BACKGROUND: The low-affinity receptor for IgE, FcεRII (CD23), contributes to allergic inflammation through allergen presentation to T cells, regulation of IgE responses, and enhancement of transepithelial allergen migration. OBJECTIVE: We sought to investigate the interaction between CD23, chimeric monoclonal human IgE, and the corresponding birch pollen allergen Bet v 1 at a molecular level. METHODS: We expressed 4 CD23 variants. One variant comprised the full extracellular portion of CD23, including the stalk and head domain; 1 variant was identical with the first, except for an amino acid exchange in the stalk region abolishing the N-linked glycosylation site; and 2 variants represented the head domain, 1 complete and 1 truncated. The 4 CD23 variants were purified as monomeric and structurally folded proteins, as demonstrated by gel filtration and circular dichroism. By using a human IgE mAb, the corresponding allergen Bet v 1, and a panel of antibodies specific for peptides spanning the CD23 surface, both binding and inhibition assays and negative stain electron microscopy were performed. RESULTS: A hitherto unknown IgE-binding site was mapped on the stalk region of CD23, and the non-N-glycosylated monomeric version of CD23 was superior in IgE binding compared with glycosylated CD23. Furthermore, we demonstrated that a therapeutic anti-IgE antibody, omalizumab, which inhibits IgE binding to FcεRI, also inhibited IgE binding to CD23. CONCLUSION: Our results provide a new model for the CD23-IgE interaction. We show that the stalk region of CD23 is crucially involved in IgE binding and that the interaction can be blocked by the therapeutic anti-IgE antibody omalizumab.

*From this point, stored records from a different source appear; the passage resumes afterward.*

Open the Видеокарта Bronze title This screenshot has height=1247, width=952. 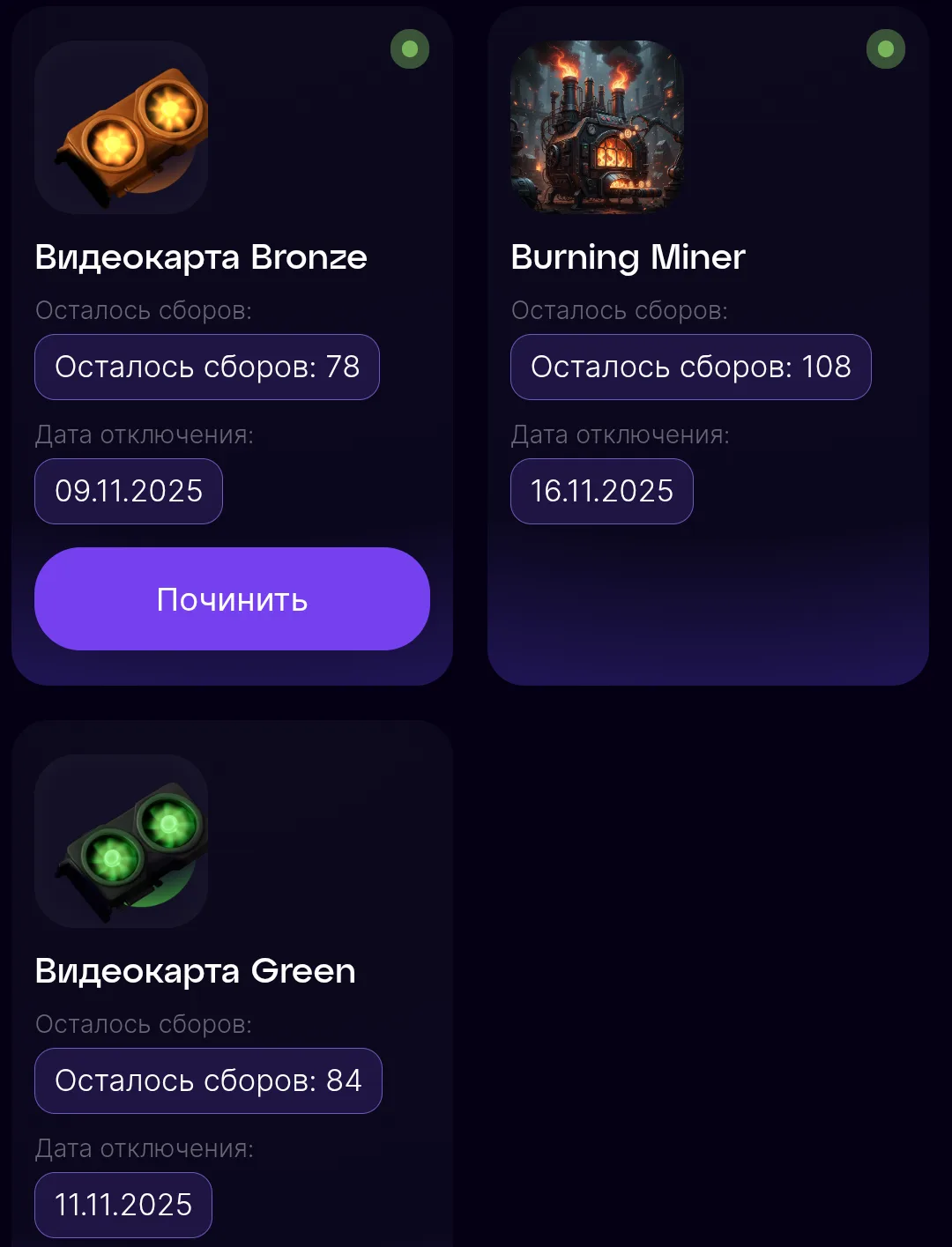coord(201,257)
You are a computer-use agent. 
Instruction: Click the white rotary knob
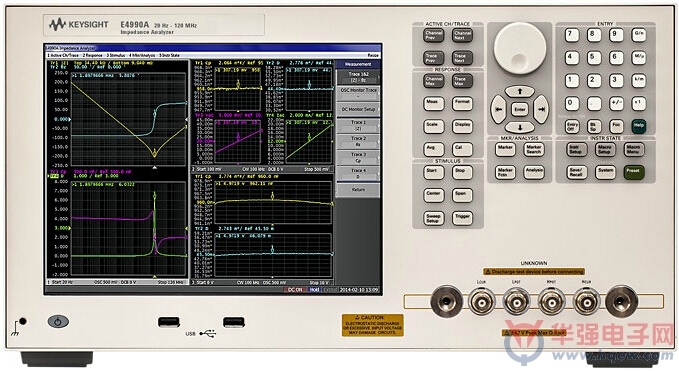tap(520, 48)
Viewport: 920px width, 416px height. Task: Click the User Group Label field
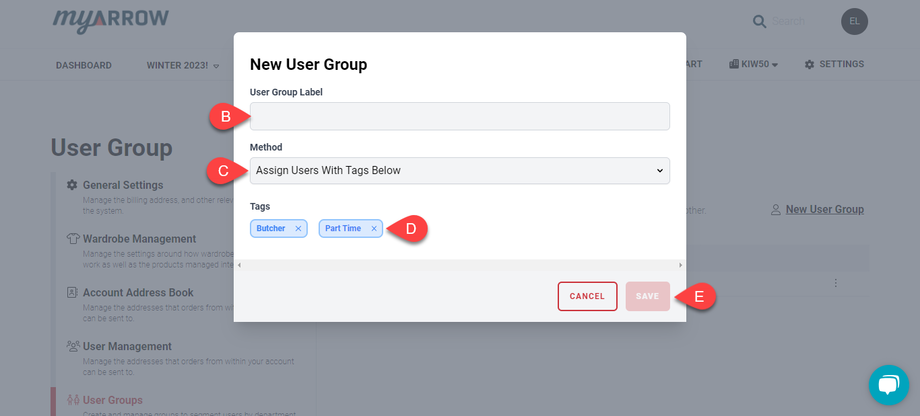(460, 116)
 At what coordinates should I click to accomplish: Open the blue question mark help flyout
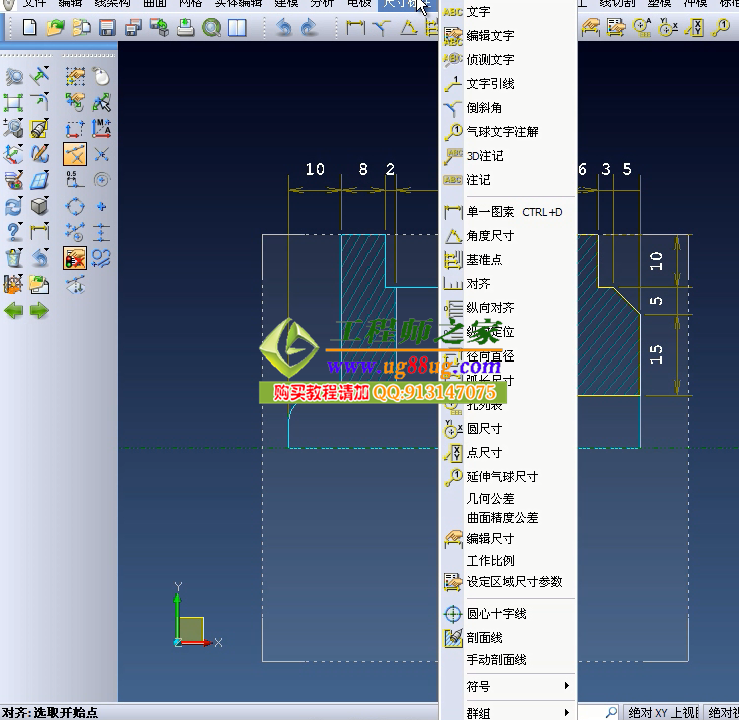click(13, 232)
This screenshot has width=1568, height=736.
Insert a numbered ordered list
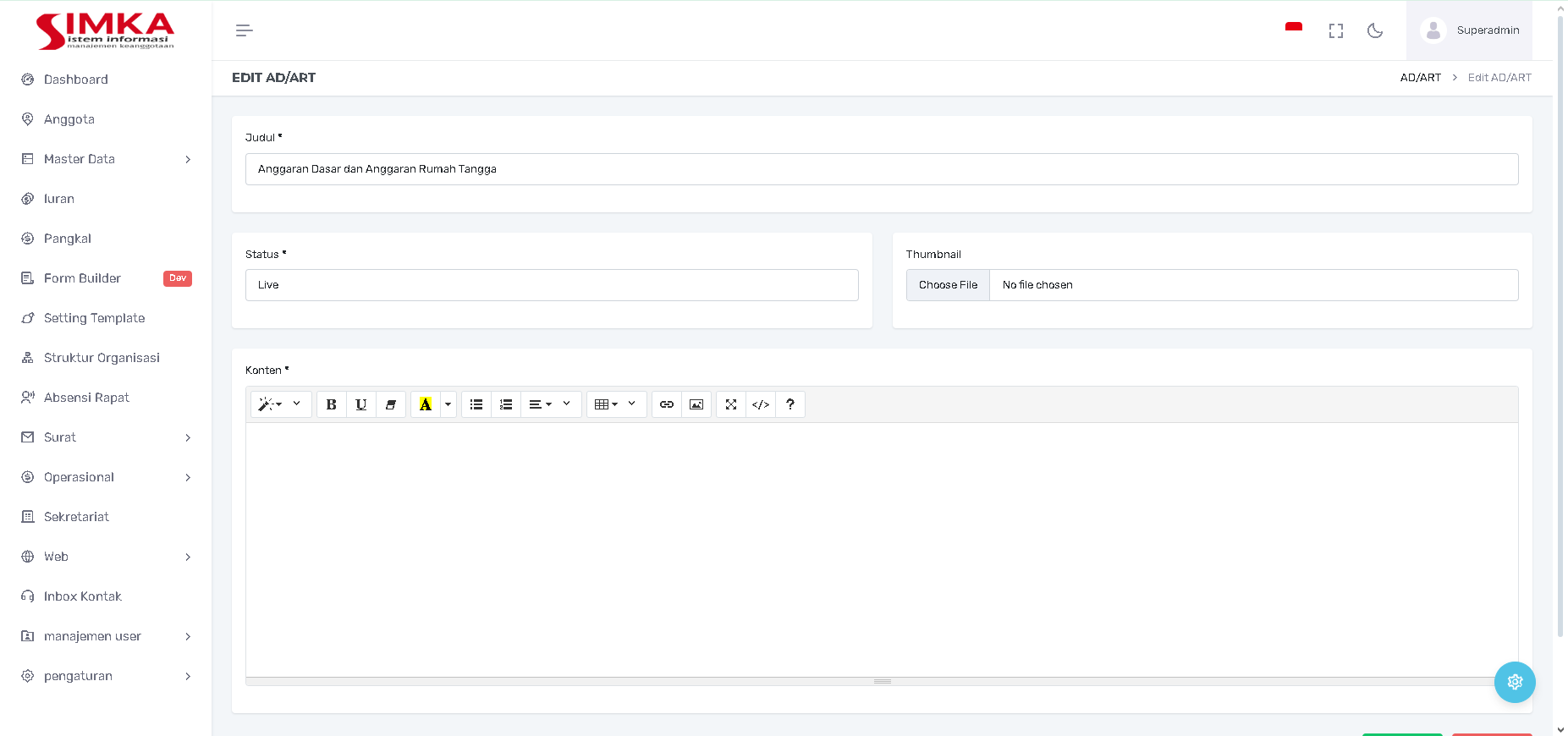pyautogui.click(x=506, y=404)
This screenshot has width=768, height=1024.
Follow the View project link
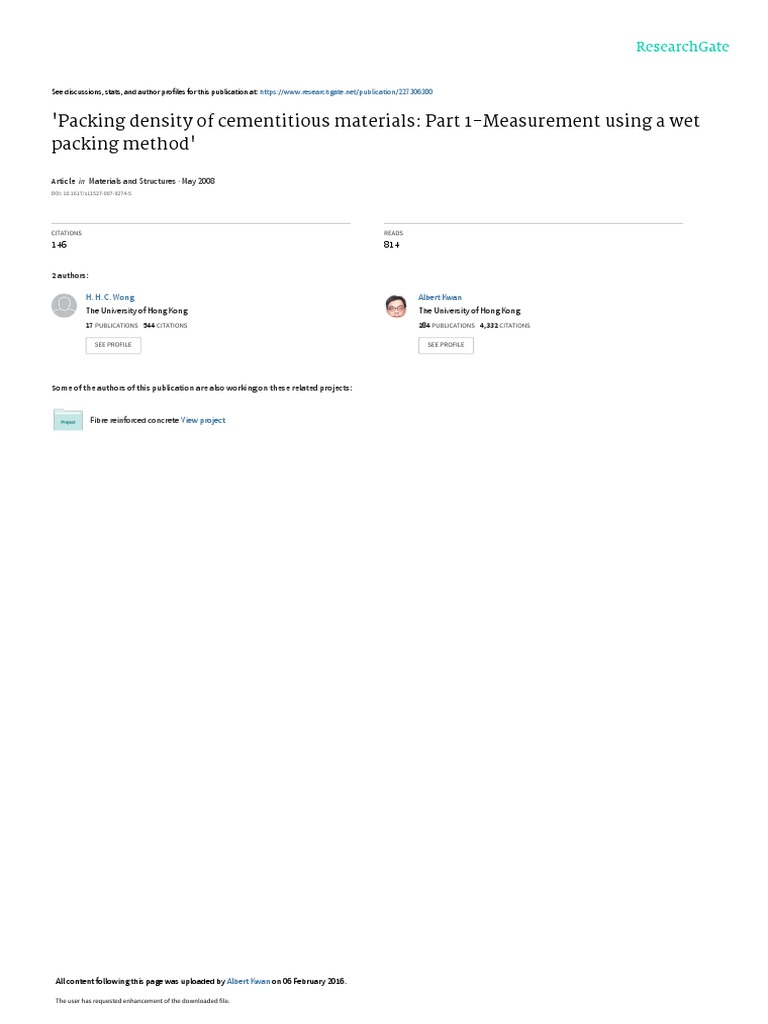203,420
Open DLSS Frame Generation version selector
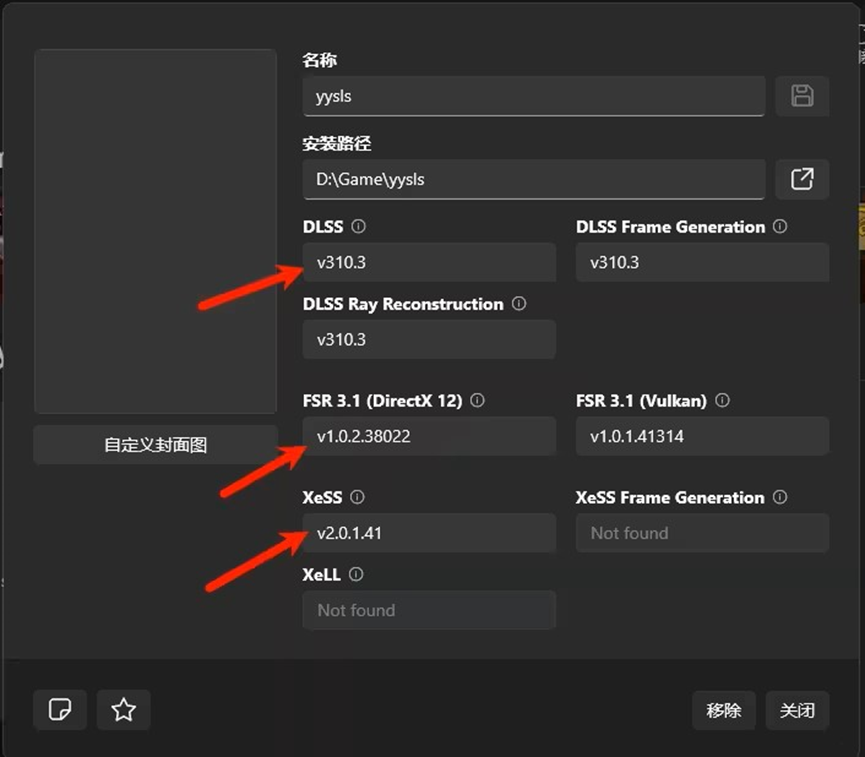The width and height of the screenshot is (865, 757). 702,263
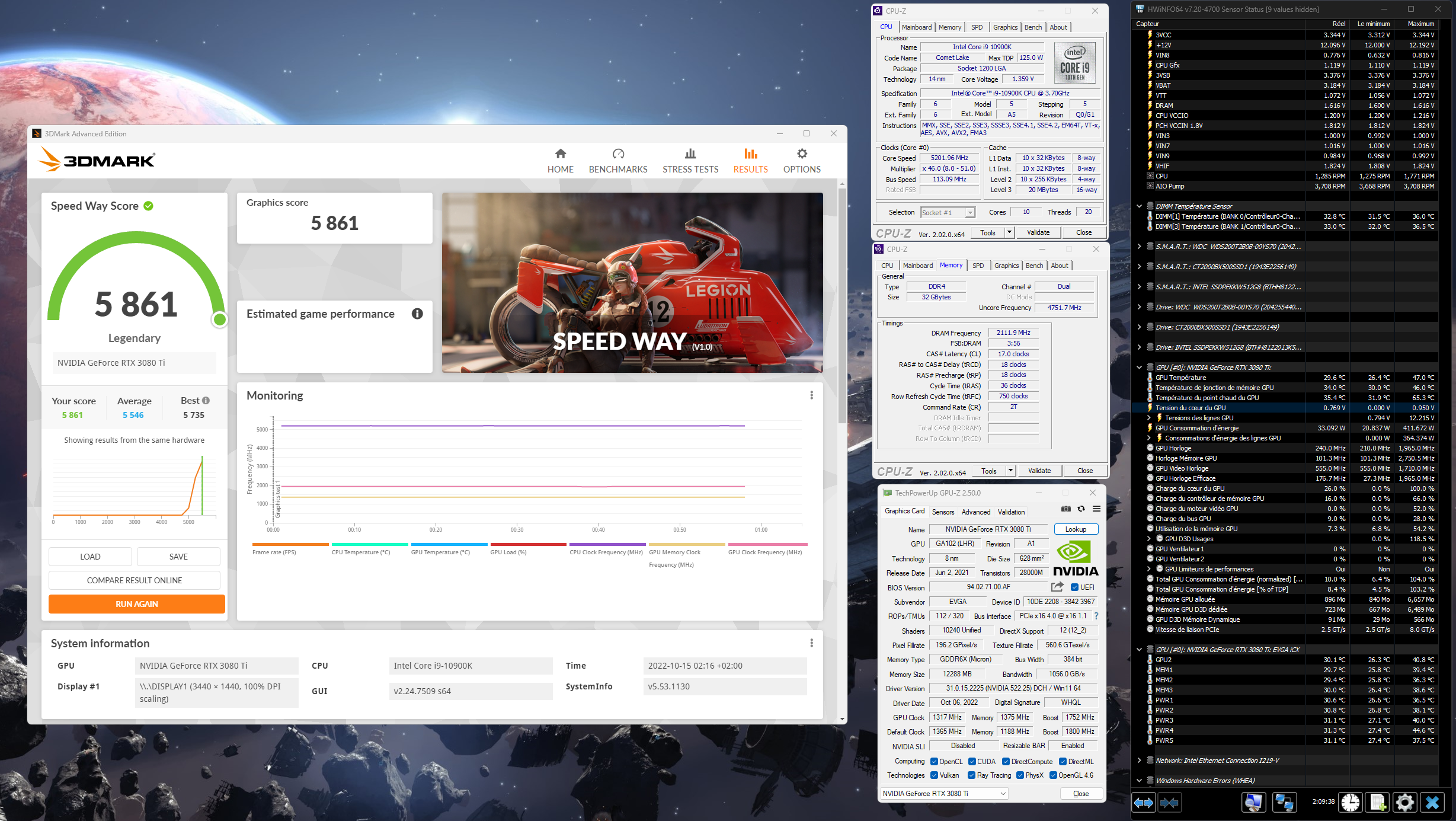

Chimeras of Bet v 1 and Api g 1 reveal heterogeneous IgE responses in patients with birch pollen allergy.

BACKGROUND: Characterization of IgE-binding epitopes of allergens and determination of their patient-specific relevance is crucial for the diagnosis and treatment of allergy. OBJECTIVE: We sought to assess the contribution of specific surface areas of the major birch pollen allergen Bet v 1.0101 to binding IgE of individual patients. METHODS: Four distinct areas of Bet v 1 representing in total 81% of its surface were grafted onto the scaffold of its homolog, Api g 1.0101, to yield the chimeras Api-Bet-1 to Api-Bet-4. The chimeras were expressed in Escherichia coli and purified. IgE binding of 64 sera from Bet v 1-sensitized subjects with birch pollen allergy was determined by using direct ELISA. Specificity was assessed by means of inhibition ELISA. RESULTS: rApi g 1.0101, Api-Bet-1, Api-Bet-2, Api-Bet-3, and Api-Bet-4 bound IgE from 44%, 89%, 80%, 78%, and 48% of the patients, respectively. By comparing the amount of IgE binding to the chimeras and to rApi g 1.0101, 81%, 70%, 75%, and 45% of the patients showed significantly enhanced IgE binding to Api-Bet-1, Api-Bet-2, Api-Bet-3, and Api-Bet-4, respectively. The minority (8%) of the sera revealed enhanced IgE binding exclusively to a single chimera, whereas 31% showed increased IgE binding to all 4 chimeras compared with rApi g 1.0101. The chimeras inhibited up to 70% of IgE binding to rBet v 1.0101, confirming the specific IgE recognition of the grafted regions. CONCLUSION: The Bet v 1-specific IgE response is polyclonal, and epitopes are spread across the entire Bet v 1 surface. Furthermore, the IgE recognition profile of Bet v 1 is highly patient specific.